WHAT YOU ARE ASKED TO DO =
Report every line from the following entries that contains the string "computer".

:: SUPPLIED DATA

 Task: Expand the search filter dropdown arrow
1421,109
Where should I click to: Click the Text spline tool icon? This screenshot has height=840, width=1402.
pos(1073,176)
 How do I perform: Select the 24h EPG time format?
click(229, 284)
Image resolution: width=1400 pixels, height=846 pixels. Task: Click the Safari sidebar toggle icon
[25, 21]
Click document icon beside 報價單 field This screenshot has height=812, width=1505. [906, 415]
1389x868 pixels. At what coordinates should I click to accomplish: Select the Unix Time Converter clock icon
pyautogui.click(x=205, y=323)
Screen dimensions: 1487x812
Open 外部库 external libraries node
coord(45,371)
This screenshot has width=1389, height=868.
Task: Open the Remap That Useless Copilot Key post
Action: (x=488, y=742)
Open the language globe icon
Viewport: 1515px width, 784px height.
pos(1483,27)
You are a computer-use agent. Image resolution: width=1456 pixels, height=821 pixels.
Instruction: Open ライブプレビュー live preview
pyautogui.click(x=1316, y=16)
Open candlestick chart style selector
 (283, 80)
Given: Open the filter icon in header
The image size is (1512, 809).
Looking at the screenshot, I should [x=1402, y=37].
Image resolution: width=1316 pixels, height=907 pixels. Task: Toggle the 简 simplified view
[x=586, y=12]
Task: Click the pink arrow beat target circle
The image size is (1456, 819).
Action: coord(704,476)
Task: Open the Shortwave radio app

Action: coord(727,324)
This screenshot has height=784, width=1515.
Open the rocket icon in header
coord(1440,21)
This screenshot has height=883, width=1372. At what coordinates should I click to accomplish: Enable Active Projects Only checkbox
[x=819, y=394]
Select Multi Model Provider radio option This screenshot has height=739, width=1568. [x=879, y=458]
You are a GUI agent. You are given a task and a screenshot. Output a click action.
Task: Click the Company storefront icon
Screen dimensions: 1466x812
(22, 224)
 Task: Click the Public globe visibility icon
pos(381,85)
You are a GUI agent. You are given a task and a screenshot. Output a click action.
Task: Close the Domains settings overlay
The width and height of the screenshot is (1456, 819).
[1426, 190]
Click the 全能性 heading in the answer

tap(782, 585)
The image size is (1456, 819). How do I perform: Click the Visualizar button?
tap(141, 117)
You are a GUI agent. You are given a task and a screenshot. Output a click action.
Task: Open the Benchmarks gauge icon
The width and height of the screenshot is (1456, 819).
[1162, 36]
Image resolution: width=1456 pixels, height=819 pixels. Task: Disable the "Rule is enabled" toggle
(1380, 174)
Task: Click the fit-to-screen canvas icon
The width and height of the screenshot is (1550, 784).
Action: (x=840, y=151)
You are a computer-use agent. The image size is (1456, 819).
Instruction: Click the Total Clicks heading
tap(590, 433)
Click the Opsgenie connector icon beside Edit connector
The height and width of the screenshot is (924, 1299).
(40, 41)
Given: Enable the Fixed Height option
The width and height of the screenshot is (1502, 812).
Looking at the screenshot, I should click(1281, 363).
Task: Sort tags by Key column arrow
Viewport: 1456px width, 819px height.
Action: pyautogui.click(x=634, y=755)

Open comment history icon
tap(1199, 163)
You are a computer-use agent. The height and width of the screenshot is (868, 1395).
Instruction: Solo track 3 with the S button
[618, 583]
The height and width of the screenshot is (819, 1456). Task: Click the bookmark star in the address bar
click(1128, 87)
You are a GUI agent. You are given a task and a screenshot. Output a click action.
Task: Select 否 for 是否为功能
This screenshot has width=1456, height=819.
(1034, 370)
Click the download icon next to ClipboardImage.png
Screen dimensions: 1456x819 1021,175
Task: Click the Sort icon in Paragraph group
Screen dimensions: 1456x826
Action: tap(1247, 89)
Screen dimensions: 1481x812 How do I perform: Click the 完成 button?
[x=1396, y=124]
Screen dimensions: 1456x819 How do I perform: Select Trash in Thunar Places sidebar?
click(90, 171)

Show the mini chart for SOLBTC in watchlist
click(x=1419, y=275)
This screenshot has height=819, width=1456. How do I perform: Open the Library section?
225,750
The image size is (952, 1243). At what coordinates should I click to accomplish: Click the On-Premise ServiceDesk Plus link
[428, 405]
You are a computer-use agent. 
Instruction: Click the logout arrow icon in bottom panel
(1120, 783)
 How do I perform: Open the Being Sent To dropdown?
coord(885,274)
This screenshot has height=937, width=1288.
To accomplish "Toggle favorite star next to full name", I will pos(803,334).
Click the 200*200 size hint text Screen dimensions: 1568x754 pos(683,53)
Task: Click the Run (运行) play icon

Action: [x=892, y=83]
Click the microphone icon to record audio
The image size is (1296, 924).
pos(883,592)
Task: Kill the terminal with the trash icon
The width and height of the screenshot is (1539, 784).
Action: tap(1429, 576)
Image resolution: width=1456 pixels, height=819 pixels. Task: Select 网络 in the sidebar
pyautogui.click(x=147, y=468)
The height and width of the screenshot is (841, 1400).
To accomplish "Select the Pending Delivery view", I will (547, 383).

::::

RESULT OF THE EXERCISE =
You are a computer-use agent. Image resolution: width=1456 pixels, height=821 pixels.
You are a computer-use agent. The image size is (1456, 819).
You are a computer-use agent. The height and width of the screenshot is (868, 1395).
You are a computer-use agent. 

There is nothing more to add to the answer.